* begin Source text *

Commit Graph

187 Commits

Author SHA1 Message Date
Andreas Kling
3efe8043f7 LibRegex: Optimize (^|literal) split prefixes
Patterns like `(?:^|;)\s*foo=...` can only start matching at input
start or at occurrences of the separator, but the generic
start-position loop still entered the VM at each byte and paid the
leading split/backtrack cost on every miss.

Teach the start-position analysis to recognize this `(^|literal)`
shape and jump straight to those candidate positions. Keep the
optimization narrow: wider literal sets would need a single-pass
scanner, and rescanning once per literal would make miss-heavy
alternations quadratic.

Add a LibRegex test for the cookie-style prefix. TestRegex still
passes, and a release js benchmark exercising this shape remains
fast.
2026-03-29 16:06:57 +02:00
Andreas Kling
a26a76e3ac LibRegex: Reject bare ranges in /v set operations
Intersection and subtraction chains in unicode sets mode were accepting
bare range operands like `[a-z&&b-y]` and `[a-z--[aeiou]]`. V8 rejects
those forms; the range has to stay inside a nested class before it can
participate in a set operation.

Reject `ClassSetOperand::Range` when building `&&` or `--` expressions,
and extend the runtime regexp tests with the reported invalid patterns
plus an escaped-endpoint range case.
2026-03-27 17:32:19 +01:00
Andreas Kling
f627b7dcbb LibRegex: Respect V8 astral literal lastIndex behavior
Preserve V8's behavior for bare single-astral literals when a unicode
global search starts in the middle of a surrogate pair. We were
snapping that lastIndex back to the pair start unconditionally,
which let /😀/gu and /\u{1F600}/gu match where V8 returns null.

Expose that literal shape from LibRegex to LibJS and add runtime
coverage for the bare literal case alongside a grouped control.
2026-03-27 17:32:19 +01:00
Andreas Kling
29c2fb9574 LibRegex: Keep empty-match surrogate candidates
Track whether a pattern can match empty and only skip interior
surrogate positions when the matcher must consume input. This keeps
the unicode candidate scan fast for consuming searches without
dropping valid zero-width matches such as /\B/ and /(?!...)/ between
a surrogate pair's two code units.

Add runtime coverage for both global lastIndex searches and plain
exec() searches on zero-width unicode patterns.
2026-03-27 17:32:19 +01:00
Andreas Kling
b96872140e LibRegex: Fix backward greedy lookbehind backtracking
When a backward greedy loop backtracked toward the right edge of the
input, the optimized scan for a following Char instruction could stop
making progress at end of input and loop forever. This made patterns
like /(?<=a.?)/ hang on non-matching input.

* end Source text *
* begin Data section *

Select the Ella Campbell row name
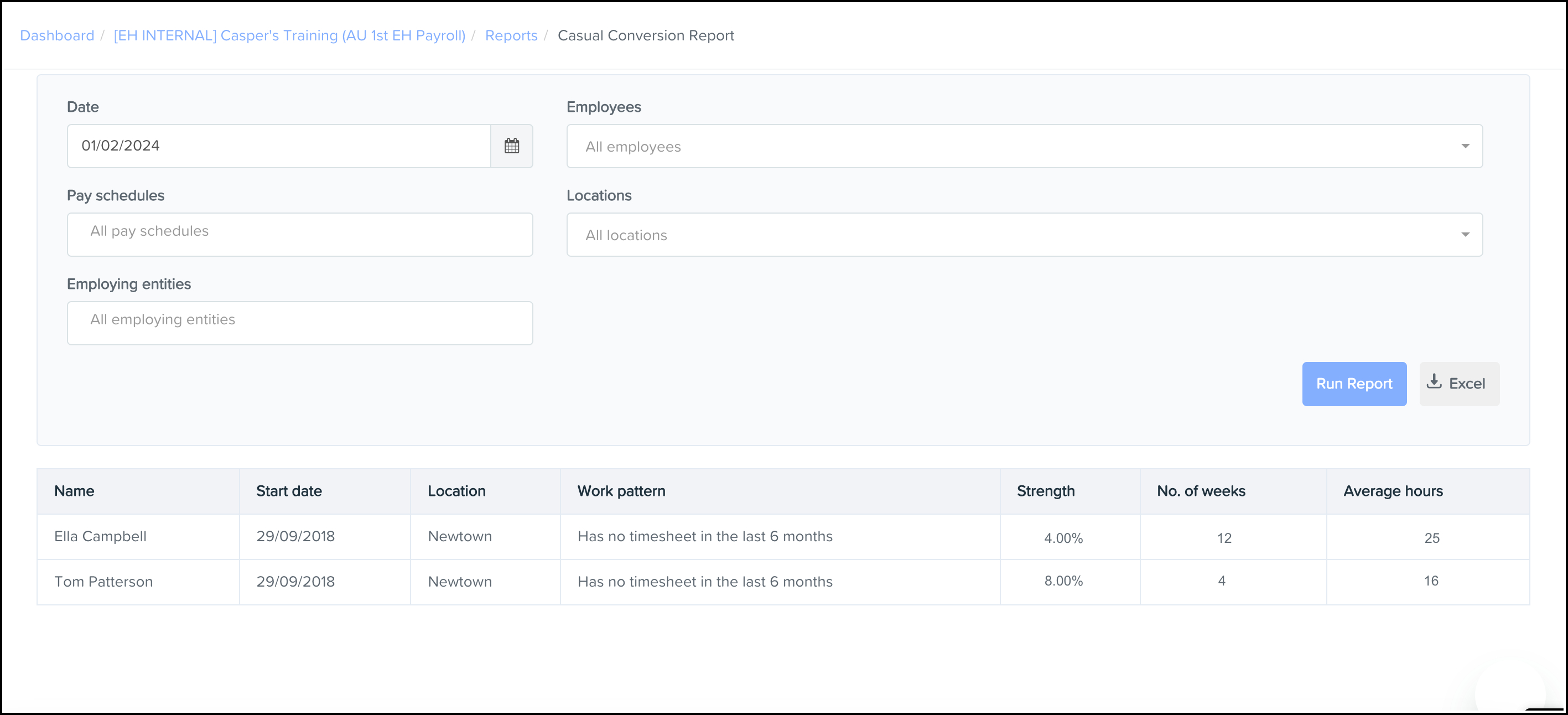Screen dimensions: 1568x715 [x=101, y=537]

* end Data section *

Exercises:
(a) In the commit log, where can patterns like `(?:^|;)\s*foo=...` start matching?
(b) Please reproduce the commit log between "Author SHA1 Message" and "on every miss.", inclusive, swapping "byte" for "character".
(c) Write the next part of the commit log, picking up after its last line.

Response list:
(a) Only at input start or at occurrences of the separator.

(b)
Author SHA1 Message Date
Andreas Kling
3efe8043f7 LibRegex: Optimize (^|literal) split prefixes
Patterns like `(?:^|;)\s*foo=...` can only start matching at input
start or at occurrences of the separator, but the generic
start-position loop still entered the VM at each character and paid the
leading split/backtrack cost on every miss.

(c)
2026-03-27 17:32:19 +01:00
Andreas Kling
a03d1f8a5f LibRegex: Fix greedy \w and \W ignore-case handling
Keep the greedy built-in class fast path aligned with the regular VM
matcher for non-Unicode regexps. Without this, /\w+/i and /\W+/i
wrongly applied Unicode ignore-case behavior in the optimized loop.
2026-03-27 17:32:19 +01:00
Andreas Kling
59125dc6b1 LibRegex: Fail fast when matches need a missing literal
Detect literal tails that lie on the linear success path and reject
matches early when that literal never appears in the remaining input.
This lets /(a+)+b/ fail quickly on long runs of a instead of spending
its backtracking budget proving that the missing b can never match.

Keep the tail analysis cheap while doing this. The new required-literal
hint reuses trailing-literal extraction, so rewrite the linear-tail
check to compute predecessor counts in one pass instead of rescanning
the whole program for every instruction. That keeps large regex parses,
including the large bytestring constructor test, fast.

Add a regression test for ("a".repeat(25)).match(/(a+)+b/), which
should return null without throwing a backtrack-limit error.
2026-03-27 17:32:19 +01:00
Andreas Kling
6e83bf0301 LibRegex: Collapse simple a|a?-style disjunctions
Patterns like `^(a|a?)+$` build a split tree where each `a` can be
matched by either alternative. On short non-matching inputs that still
blows through the backtrack limit even though the two alternatives are
semantically equivalent to a single greedy optional matcher.

Detect the narrow case of two single-term alternatives that compile to
the same simple matcher, where one is required and the other is greedy
`?`, and compile them as that single optional term instead of emitting
a disjunction.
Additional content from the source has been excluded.